---------- WORKING DATA ----------

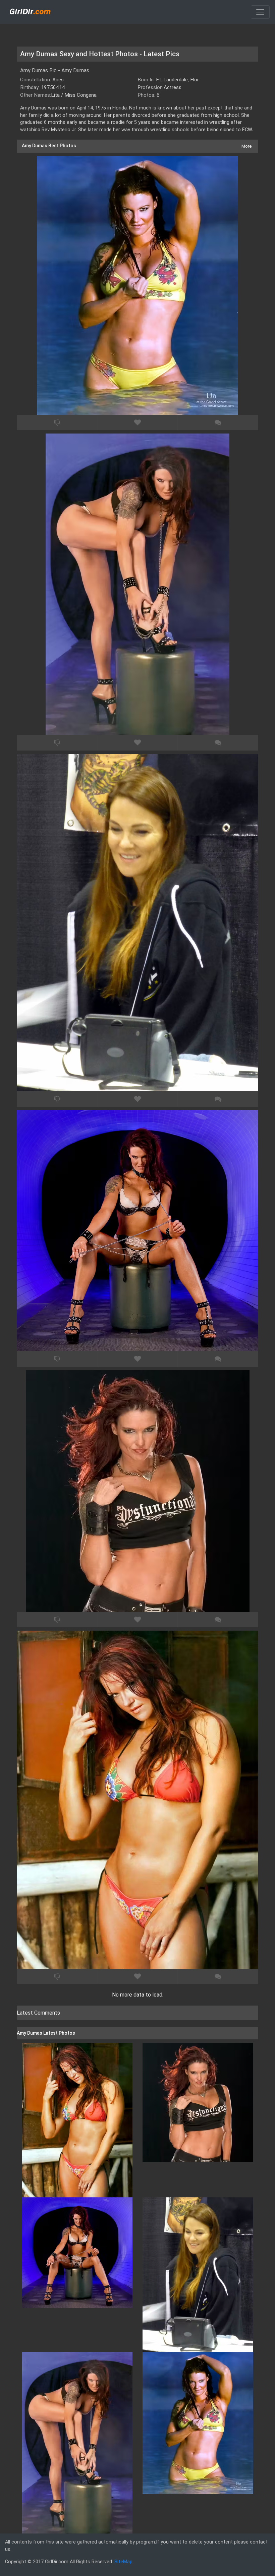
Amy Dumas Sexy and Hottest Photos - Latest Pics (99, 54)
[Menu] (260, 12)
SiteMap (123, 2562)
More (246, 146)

----------
---------- WORKING DATA ----------

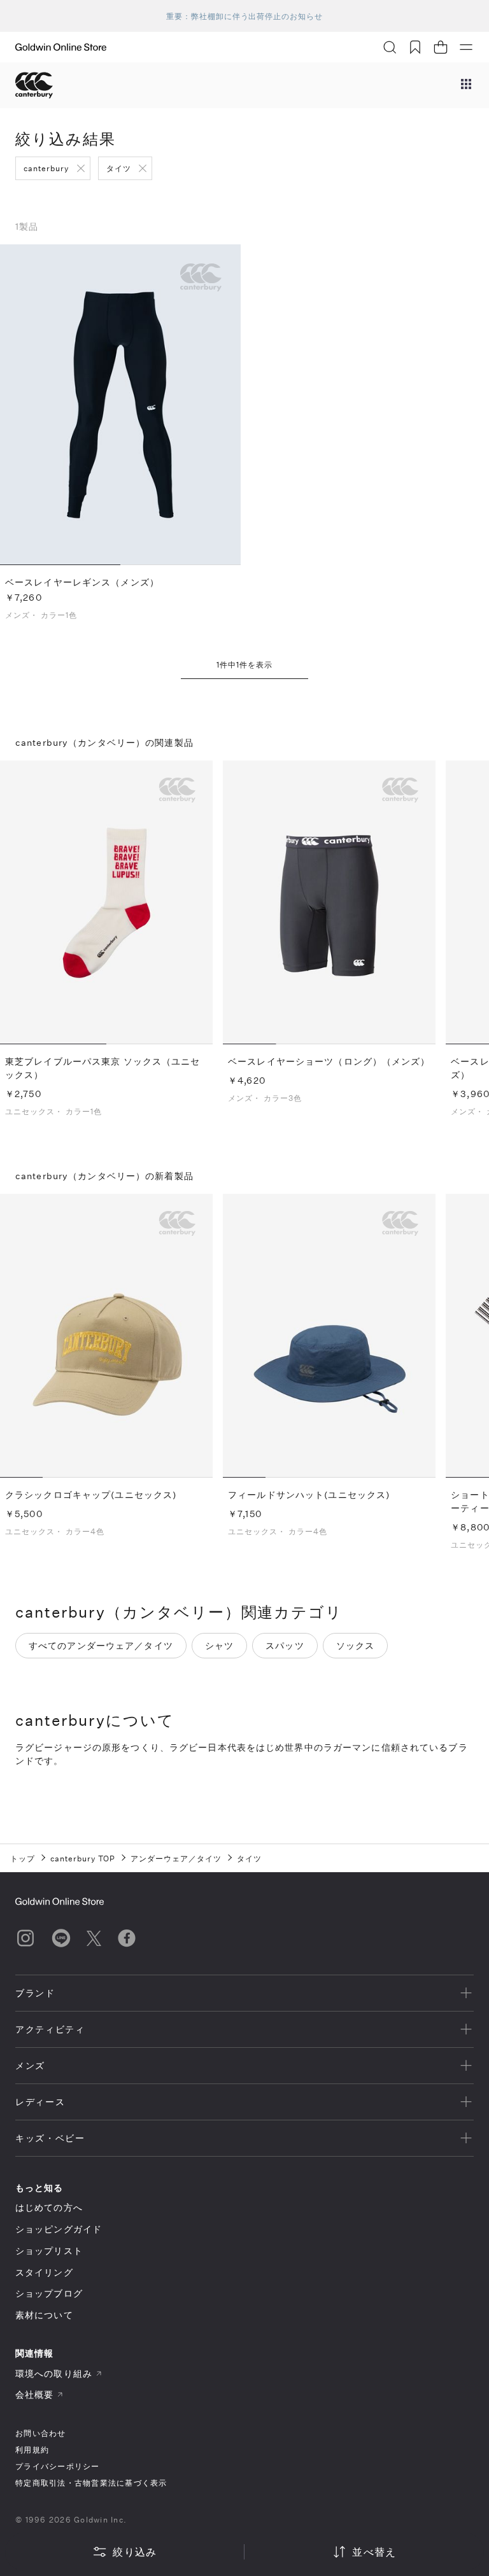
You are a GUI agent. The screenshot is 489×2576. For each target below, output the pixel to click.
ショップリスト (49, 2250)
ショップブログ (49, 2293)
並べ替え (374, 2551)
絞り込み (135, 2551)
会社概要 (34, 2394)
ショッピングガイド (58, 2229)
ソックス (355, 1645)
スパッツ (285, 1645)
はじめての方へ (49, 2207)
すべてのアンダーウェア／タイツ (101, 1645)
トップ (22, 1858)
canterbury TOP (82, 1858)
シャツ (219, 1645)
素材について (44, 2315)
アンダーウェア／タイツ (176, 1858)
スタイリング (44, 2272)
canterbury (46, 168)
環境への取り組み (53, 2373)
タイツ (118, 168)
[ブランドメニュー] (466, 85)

----------

## PROBLEM REQUIREMENTS
Out of the listing above, reproduce exactly the lines from the one with "絞り込み (135, 2551)" up to and including the one with "canterbury (46, 168)".

## EXPECTED ANSWER
絞り込み (135, 2551)
会社概要 (34, 2394)
ショッピングガイド (58, 2229)
ソックス (355, 1645)
スパッツ (285, 1645)
はじめての方へ (49, 2207)
すべてのアンダーウェア／タイツ (101, 1645)
トップ (22, 1858)
canterbury TOP (82, 1858)
シャツ (219, 1645)
素材について (44, 2315)
アンダーウェア／タイツ (176, 1858)
スタイリング (44, 2272)
canterbury (46, 168)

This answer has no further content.